She studied the old man’s lined windburnt face, hook nose, white hair, and huge knuckly hands. There was something familiar about him, yet Sansa had to shake her head. “I don’t. I never saw Oswell before I got into his boat, I’m certain.”
Oswell grinned, showing a mouth of crooked teeth. “No, but m’lady might of met my three sons.”
It was the “three sons,” and that smile too. “ Kettleblack! ” Sansa’s eyes went wide. “You’re a Kettleblack!”
“Aye, m’lady, as it please you.”
“She’s beside herself with joy.” Lord Petyr dismissed him with a wave, and returned to the pomegranate again as Oswell shuffled down the steps. “Tell me, Alayne—which is more dangerous, the dagger brandished by an enemy, or the hidden one pressed to your back by someone you never even see?”
“The hidden dagger.”
“There’s a clever girl.” He smiled, his thin lips bright red from the pomegranate seeds. “When the Imp sent off her guards, the queen had Ser Lancel hire sellswords for her.

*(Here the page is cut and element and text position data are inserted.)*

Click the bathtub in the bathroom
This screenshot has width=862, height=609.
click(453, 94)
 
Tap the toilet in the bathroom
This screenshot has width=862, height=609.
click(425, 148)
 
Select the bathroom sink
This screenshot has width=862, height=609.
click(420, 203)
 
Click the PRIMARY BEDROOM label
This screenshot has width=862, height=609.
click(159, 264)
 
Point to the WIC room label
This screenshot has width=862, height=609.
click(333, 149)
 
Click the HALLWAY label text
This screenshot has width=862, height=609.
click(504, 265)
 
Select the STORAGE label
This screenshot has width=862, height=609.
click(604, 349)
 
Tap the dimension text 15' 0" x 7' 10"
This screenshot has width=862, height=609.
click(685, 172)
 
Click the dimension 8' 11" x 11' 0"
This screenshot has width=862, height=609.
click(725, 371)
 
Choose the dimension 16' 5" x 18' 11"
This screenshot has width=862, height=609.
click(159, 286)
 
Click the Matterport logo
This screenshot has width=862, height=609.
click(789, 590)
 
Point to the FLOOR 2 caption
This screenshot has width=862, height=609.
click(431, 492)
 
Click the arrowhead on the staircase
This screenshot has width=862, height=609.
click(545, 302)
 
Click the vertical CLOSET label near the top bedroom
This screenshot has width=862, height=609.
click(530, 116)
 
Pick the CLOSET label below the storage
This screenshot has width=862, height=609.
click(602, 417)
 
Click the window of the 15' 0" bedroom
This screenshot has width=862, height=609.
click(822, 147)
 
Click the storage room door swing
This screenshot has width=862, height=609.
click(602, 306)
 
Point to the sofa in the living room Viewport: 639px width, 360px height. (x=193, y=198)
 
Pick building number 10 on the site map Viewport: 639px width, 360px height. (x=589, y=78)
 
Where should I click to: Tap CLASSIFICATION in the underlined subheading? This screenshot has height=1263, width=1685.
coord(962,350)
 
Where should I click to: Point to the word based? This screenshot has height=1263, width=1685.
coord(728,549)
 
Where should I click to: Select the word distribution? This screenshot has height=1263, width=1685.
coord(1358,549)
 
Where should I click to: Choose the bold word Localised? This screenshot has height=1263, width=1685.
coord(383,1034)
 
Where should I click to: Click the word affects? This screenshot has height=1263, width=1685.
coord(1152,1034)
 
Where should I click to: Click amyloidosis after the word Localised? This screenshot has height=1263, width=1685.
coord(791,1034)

Lancel found her the Kettleblacks, which delighted your little lord husband, since the lads were in his pay through his man Bronn.” He chuckled. “But it was me who told Oswell to get his sons to King’s Landing when I learned that Bronn was looking for swords. Three hidden daggers, Alayne, now perfectly placed.”
“So one of the Kettleblacks put the poison in Joff’s cup?” Ser Osmund had been near the king all night, she remembered.
“Did I say that?” Lord Petyr cut the blood orange in two with his dagger and offered half to Sansa. “The lads are far too treacherous to be part of any such scheme . . . and Osmund has become especially unreliable since he joined the Kingsguard. That white cloak does things to a man, I find. Even a man like him.” He tilted his chin back and squeezed the blood orange, so the juice ran down into his mouth. “I love the juice but I loathe the sticky fingers,” he complained, wiping his hands. “Clean hands, Sansa. Whatever you do, make certain your hands are clean.”
Sansa spooned up some juice from her own orange. “But if it wasn’t the Kettleblacks and it wasn’t Ser Dontos . . . you weren’t even in the city, and it couldn’t have been Tyrion . . .”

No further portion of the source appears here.